## PROBLEM STATEMENT:
Copy the records below word for word, from their very first line through the line holding "will (402, 29).", with both the first and that last line included.
+--
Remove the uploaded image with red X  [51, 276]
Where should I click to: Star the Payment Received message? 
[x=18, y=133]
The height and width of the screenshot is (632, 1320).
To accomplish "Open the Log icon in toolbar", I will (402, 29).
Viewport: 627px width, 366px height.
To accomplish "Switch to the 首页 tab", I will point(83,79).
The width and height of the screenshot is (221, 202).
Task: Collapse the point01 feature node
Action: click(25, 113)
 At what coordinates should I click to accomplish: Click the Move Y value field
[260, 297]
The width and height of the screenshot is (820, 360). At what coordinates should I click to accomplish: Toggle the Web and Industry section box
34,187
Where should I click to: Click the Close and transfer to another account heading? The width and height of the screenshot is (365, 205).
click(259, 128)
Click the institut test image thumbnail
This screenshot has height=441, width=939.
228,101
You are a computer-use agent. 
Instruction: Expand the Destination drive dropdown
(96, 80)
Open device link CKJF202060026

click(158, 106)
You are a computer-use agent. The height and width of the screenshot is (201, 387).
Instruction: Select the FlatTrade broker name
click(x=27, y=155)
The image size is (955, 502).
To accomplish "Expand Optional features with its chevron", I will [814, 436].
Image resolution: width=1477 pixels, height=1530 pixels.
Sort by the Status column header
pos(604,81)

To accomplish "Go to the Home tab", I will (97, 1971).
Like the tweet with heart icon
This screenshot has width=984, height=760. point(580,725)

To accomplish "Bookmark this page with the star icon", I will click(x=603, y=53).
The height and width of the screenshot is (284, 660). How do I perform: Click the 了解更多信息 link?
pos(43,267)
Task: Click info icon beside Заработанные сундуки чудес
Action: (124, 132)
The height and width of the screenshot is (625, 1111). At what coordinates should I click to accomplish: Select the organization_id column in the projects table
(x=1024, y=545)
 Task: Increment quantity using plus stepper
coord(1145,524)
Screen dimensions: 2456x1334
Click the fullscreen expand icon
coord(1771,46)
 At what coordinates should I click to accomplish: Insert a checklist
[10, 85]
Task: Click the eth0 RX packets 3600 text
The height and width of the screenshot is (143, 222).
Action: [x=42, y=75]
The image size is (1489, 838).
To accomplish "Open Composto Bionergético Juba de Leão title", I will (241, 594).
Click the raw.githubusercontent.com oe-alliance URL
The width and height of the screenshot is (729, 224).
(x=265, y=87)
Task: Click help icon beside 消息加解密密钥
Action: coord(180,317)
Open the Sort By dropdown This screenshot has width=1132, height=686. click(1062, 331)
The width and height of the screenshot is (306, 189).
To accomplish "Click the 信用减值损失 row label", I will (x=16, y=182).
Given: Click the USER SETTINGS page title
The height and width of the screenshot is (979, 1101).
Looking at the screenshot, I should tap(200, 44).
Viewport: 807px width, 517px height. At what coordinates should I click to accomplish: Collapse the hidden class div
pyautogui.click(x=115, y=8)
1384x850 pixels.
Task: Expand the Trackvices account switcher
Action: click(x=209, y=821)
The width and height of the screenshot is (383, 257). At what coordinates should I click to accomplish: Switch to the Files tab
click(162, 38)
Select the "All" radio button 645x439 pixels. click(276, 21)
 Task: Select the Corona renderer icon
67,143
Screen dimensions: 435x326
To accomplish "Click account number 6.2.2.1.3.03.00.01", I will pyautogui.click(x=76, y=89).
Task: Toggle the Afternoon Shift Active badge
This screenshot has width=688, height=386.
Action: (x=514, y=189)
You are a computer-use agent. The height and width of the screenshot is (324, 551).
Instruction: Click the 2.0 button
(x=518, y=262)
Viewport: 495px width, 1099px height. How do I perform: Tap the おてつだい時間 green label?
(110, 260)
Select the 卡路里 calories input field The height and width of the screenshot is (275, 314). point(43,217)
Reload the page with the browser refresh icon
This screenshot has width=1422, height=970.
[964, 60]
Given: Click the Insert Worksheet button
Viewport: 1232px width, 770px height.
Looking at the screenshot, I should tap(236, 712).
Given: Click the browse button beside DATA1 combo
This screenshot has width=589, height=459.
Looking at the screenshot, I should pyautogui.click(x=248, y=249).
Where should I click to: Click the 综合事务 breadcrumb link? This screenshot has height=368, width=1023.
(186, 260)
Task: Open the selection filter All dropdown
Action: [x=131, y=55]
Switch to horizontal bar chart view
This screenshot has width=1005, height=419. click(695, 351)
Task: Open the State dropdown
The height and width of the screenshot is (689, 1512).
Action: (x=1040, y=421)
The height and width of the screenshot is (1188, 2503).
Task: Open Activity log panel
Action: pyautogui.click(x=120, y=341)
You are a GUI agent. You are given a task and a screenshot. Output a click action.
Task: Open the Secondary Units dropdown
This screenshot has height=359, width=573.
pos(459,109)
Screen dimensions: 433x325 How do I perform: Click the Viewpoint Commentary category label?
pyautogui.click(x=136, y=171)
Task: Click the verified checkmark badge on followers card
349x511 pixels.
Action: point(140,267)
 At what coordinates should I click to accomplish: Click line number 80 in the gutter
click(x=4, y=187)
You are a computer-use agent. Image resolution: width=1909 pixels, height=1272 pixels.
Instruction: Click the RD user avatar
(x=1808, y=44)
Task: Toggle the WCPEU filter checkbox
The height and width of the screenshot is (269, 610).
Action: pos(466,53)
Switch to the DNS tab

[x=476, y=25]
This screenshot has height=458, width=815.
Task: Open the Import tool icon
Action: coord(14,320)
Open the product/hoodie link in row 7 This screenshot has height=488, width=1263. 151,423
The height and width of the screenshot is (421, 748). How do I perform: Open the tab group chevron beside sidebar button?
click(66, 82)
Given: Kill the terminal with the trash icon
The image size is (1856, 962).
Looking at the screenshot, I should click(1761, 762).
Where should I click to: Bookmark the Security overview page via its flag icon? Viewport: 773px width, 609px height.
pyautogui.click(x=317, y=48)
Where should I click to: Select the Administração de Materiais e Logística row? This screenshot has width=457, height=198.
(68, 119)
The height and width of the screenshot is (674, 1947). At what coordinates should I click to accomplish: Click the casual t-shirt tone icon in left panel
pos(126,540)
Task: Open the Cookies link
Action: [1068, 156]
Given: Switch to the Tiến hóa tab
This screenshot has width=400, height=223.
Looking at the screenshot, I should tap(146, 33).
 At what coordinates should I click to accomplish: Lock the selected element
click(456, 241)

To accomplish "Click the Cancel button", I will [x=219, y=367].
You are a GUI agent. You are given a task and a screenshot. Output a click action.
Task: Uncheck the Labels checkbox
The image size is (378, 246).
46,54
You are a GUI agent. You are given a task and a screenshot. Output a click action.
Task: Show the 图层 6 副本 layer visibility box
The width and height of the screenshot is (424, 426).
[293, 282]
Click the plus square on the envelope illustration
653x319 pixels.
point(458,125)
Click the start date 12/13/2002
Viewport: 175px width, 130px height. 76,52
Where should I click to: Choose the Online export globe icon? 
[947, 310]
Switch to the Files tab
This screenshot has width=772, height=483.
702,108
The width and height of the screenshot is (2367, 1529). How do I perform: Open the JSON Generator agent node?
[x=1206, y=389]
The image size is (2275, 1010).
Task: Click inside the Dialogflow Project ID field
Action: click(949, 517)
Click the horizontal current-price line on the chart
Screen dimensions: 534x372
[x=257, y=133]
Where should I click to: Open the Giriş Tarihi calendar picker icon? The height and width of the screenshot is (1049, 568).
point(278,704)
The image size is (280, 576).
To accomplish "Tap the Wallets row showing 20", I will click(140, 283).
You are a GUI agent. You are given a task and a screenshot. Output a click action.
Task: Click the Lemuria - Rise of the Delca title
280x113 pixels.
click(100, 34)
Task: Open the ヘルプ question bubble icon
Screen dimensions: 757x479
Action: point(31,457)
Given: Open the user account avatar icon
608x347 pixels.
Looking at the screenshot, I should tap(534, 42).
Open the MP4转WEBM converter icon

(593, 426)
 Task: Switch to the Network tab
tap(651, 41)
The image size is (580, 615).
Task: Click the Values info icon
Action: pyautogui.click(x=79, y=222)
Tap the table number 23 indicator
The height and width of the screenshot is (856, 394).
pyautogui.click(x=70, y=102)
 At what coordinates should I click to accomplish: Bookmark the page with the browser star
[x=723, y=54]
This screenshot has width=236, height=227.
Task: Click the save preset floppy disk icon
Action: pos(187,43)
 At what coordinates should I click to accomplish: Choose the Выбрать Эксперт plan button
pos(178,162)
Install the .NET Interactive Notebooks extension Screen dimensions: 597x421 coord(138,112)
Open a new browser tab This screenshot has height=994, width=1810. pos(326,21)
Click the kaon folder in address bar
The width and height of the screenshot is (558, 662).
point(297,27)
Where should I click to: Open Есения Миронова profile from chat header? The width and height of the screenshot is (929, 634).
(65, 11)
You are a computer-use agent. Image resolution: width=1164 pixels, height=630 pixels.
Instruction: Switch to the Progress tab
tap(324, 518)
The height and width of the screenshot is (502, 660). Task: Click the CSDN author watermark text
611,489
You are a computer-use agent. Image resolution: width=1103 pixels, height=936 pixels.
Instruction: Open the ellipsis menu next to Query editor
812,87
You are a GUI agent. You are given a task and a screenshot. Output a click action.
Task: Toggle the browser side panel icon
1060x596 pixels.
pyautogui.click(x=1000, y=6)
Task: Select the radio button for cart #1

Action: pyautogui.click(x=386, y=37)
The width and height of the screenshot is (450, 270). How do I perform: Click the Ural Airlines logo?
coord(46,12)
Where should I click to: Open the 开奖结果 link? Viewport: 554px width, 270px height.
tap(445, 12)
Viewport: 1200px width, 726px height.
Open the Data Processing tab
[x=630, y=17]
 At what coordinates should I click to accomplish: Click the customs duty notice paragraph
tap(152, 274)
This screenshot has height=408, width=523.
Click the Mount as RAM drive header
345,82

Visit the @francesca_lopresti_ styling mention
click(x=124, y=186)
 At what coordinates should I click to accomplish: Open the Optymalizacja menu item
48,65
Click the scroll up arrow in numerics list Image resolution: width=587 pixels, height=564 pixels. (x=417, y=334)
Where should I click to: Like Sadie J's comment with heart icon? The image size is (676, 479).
+--
## CORRECT ANSWER:
Remove the uploaded image with red X  [51, 276]
Where should I click to: Star the Payment Received message? 
[x=18, y=133]
The height and width of the screenshot is (632, 1320).
To accomplish "Open the Log icon in toolbar", I will (402, 29).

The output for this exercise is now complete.